Kemampuan inilah yang memungkinkan spesies manusia masih mampu bertahan sampai hari ini meski secara fisik bukanlah makhluk terkuat di muka planet ini. Ketika berbicara tentang pewarisan antar generasi maka akumulasi memori kolektif dan individu dari generasi pendahulu yang diolah dengan kemampuan berlogika atau bernalar yang utuh merupakan jaminan bahwa eksistensi manusia masih akan terus berlangsung di masa depan.

Pendidikan merupakan arena tempat kemampuan tersebut diasah. Warisan dari generasi pendahulu memperkaya memori sebagai salah satu bahan baku pembentuk pengetahuan. 

Bahan baku lain yang muncul dari tantangan lingkungan hanya akan bisa diakumulasi dan bersama dengan tabungan memori digabungkan dalam formulasi yang runut. Pendidikan dalam konteks ini tidak dimaknai sebatas persekolahan namun pendidikan yang berlangsung terus menerus sepanjang hayat.

Fenomena hoaks, menyebarnya rasa kebencian antar kelompok ataupun klaim eksklusifitas kelompok tertentu di atas kelompok yang lain nyatanya sering dibumbui dan diperparah oleh hujan ungkapan dan banjir wacana di ruang publik yang barangkali karena kurang optimalnya menggali memori membuat banyak orang yang tertusuk duri dari pohon mawar. Alih-alih mendapat harum semerbak bunga mawar, yang timbul justru darah dari tubuh yang tertusuk durinya.

Sulit dipungkiri bahwa persekolahan kita selama ini tidak cukup optimal mengasah kemampuan berlogika peserta didik. Persekolahan juga tidak cukup optimal memberi ruang peserta didik berlatih mengutarakan pikiran secara runut.
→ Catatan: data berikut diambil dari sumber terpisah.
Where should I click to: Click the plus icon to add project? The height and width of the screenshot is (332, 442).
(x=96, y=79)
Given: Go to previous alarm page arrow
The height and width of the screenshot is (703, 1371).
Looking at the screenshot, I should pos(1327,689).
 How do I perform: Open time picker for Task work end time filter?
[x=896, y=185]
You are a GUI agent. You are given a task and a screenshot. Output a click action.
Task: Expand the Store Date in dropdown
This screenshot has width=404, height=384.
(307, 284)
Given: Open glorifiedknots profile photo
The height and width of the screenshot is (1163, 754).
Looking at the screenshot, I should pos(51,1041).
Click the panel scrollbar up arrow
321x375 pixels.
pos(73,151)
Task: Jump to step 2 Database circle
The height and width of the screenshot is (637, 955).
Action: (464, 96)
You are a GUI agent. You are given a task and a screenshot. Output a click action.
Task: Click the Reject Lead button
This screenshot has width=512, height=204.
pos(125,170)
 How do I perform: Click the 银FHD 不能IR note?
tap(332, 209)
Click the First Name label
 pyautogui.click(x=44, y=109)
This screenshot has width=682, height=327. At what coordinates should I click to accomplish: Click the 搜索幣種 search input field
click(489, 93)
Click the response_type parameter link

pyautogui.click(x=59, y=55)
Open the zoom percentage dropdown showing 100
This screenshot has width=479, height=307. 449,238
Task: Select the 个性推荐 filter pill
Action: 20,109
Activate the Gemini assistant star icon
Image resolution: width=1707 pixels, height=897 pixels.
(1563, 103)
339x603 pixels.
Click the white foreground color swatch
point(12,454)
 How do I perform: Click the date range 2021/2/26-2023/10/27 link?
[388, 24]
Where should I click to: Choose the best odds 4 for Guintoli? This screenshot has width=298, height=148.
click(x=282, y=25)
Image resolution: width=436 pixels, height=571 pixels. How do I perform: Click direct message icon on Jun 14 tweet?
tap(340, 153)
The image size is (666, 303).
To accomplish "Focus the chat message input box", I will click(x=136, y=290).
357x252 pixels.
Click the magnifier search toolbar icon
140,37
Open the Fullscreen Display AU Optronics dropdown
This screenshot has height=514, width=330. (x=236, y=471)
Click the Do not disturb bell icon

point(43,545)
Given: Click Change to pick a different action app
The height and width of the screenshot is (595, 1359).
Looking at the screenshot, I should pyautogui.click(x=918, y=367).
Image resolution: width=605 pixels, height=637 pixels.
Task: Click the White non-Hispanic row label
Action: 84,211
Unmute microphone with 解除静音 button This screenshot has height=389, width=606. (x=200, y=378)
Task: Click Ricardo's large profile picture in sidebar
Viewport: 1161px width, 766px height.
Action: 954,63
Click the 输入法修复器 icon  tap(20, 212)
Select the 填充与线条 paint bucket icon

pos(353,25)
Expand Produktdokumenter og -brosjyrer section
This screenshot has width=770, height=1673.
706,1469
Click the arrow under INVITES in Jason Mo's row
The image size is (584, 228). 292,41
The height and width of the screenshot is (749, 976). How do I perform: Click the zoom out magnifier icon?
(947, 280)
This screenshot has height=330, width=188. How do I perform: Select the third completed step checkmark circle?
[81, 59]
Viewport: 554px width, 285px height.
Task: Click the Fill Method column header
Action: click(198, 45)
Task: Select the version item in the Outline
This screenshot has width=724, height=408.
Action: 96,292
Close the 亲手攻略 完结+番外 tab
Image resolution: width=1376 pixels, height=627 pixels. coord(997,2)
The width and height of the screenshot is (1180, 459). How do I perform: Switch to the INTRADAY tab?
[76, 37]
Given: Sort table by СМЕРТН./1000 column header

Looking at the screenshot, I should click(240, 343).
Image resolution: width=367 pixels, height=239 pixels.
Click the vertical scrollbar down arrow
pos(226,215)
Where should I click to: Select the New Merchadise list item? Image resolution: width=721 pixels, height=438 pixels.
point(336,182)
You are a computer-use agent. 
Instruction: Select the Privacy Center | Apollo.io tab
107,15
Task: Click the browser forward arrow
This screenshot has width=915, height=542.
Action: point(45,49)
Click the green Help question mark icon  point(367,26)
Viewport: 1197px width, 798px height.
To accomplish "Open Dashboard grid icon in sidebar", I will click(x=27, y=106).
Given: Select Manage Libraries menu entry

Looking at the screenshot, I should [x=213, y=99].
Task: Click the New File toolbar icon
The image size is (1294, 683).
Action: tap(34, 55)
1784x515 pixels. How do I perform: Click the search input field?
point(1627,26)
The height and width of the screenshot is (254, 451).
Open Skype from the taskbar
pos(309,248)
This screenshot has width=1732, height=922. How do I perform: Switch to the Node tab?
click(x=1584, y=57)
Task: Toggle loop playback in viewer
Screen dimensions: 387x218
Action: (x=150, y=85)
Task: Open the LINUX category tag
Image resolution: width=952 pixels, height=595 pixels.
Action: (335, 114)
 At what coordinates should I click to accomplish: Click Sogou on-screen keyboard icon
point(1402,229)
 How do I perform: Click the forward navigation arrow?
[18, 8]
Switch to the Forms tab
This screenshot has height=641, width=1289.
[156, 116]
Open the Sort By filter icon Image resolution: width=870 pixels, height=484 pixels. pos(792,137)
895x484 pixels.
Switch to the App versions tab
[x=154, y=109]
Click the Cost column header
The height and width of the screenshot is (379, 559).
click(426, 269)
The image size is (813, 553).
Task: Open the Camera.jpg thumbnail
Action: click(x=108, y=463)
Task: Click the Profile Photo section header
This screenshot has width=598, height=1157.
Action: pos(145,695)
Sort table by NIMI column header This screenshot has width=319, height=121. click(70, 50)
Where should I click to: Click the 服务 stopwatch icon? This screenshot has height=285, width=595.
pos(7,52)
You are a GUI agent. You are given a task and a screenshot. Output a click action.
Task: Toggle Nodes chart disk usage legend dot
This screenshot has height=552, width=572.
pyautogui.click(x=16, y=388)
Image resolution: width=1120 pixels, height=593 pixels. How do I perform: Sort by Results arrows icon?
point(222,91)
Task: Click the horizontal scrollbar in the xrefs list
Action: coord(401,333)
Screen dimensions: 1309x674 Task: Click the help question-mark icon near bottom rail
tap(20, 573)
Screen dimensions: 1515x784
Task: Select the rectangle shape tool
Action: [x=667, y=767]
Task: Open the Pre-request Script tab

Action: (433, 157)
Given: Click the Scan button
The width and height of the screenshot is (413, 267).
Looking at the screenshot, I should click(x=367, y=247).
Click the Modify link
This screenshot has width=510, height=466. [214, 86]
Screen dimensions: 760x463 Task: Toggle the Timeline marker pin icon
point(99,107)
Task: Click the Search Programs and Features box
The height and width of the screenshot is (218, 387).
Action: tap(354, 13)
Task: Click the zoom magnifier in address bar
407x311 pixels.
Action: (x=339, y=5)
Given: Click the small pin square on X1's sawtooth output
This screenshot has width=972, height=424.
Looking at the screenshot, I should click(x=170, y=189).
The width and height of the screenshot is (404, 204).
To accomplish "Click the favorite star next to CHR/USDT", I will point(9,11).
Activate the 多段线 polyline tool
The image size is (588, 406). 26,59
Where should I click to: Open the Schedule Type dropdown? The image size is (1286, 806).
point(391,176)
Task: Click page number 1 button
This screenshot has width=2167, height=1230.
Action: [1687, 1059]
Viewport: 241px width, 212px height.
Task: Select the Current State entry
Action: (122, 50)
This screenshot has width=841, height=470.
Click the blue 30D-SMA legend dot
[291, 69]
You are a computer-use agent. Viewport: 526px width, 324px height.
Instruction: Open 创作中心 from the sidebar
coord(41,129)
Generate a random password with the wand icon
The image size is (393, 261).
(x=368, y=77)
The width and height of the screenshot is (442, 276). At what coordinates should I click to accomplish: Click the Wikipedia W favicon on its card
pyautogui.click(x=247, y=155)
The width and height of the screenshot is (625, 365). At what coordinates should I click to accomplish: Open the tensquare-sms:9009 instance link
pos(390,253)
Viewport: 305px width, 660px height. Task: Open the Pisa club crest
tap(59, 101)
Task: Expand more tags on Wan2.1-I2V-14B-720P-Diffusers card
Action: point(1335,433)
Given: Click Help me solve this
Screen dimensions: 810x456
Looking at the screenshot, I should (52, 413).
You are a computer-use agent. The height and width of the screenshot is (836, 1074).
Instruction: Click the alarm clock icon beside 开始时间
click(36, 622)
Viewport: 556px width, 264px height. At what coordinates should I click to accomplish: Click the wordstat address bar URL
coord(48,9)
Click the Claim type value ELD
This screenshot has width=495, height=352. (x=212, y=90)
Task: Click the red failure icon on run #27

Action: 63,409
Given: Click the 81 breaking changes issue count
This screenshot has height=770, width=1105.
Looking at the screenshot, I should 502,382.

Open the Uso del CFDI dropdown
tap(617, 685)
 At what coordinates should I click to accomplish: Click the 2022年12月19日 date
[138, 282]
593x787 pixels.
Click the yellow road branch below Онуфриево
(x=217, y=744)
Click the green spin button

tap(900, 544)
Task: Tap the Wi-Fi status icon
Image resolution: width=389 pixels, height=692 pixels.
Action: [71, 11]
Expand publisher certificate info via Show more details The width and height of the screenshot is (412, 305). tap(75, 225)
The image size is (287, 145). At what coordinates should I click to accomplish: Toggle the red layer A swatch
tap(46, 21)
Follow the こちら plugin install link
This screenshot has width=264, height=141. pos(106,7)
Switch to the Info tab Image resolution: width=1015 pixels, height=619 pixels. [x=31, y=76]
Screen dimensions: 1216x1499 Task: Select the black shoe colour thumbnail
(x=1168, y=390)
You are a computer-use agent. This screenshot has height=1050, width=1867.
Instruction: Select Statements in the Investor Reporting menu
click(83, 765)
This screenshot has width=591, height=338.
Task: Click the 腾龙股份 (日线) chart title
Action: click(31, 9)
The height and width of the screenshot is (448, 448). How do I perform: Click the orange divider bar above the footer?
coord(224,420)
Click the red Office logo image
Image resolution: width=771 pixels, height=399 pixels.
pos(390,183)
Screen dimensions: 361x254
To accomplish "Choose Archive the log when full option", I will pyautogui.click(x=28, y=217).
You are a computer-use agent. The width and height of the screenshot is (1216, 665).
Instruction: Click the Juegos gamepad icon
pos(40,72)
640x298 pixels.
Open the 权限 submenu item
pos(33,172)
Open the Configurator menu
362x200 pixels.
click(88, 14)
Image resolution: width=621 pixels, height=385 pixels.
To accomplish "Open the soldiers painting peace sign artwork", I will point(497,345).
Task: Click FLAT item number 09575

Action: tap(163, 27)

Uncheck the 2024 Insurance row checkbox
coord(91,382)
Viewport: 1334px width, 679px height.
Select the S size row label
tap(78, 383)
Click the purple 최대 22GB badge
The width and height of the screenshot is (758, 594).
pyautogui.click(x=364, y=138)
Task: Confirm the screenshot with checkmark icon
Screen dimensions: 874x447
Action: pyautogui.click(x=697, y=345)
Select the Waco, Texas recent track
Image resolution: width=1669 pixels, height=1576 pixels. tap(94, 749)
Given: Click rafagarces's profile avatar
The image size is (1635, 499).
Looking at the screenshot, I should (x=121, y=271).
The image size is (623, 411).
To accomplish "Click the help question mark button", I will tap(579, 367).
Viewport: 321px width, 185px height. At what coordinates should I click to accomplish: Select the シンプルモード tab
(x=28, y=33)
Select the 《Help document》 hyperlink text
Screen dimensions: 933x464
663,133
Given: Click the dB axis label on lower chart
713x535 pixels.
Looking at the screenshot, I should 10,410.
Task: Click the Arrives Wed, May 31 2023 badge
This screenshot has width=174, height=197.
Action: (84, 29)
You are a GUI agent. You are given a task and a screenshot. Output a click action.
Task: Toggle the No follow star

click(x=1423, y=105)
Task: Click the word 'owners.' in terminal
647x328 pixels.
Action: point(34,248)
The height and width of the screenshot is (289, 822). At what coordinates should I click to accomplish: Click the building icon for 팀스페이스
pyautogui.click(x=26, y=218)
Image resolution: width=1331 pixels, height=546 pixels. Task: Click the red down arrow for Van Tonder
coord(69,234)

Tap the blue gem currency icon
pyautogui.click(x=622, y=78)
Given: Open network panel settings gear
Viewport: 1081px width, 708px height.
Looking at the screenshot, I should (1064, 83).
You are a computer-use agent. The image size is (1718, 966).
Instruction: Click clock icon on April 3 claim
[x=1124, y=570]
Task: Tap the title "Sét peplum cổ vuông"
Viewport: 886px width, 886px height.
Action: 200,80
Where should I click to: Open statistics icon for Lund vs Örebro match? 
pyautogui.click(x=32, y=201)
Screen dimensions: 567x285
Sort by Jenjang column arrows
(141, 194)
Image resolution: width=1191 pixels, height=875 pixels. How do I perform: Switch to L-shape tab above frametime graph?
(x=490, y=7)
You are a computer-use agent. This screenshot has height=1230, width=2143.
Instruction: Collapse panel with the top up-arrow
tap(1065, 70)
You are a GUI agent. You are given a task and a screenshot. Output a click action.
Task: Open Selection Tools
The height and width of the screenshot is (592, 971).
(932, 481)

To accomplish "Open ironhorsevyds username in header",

Persekolahan bahkan tidak menyukai apabila ada peserta didik yang berdebat. 

Konotasi debat selalu mengarah kepada kegaduhan yang mengganggu suasana belajar. Belajar dipandang hanya bisa berlangsung dalam suasana hening, padahal dalam dunia nyata keheningan semacam itu merupakan hal yang langka.

Padahal seberapa jauh sih pendidik bisa mengendalikan pikiran anak-anak dalam suasana hening? Adolf Hitler siapa yang tidak kenal? Hitler kecil justru merupakan gambaran sempurna seorang murid yang santun dalam kelas. 

Dalam kelas Hitler kecil duduk dengan tenang, tekun dan tertib mengikuti pelajaran dari gurunya dan matanya berbinar-binar terutama saat mengikuti pelajaran sejarah. Tidak ada yang menyangka saat itu bahwa Hitler sedang mulai membangun konstruksinya sendiri tentang keagungan Jerman dengan konsep Ras Aria-nya yang dia anggap unggul. 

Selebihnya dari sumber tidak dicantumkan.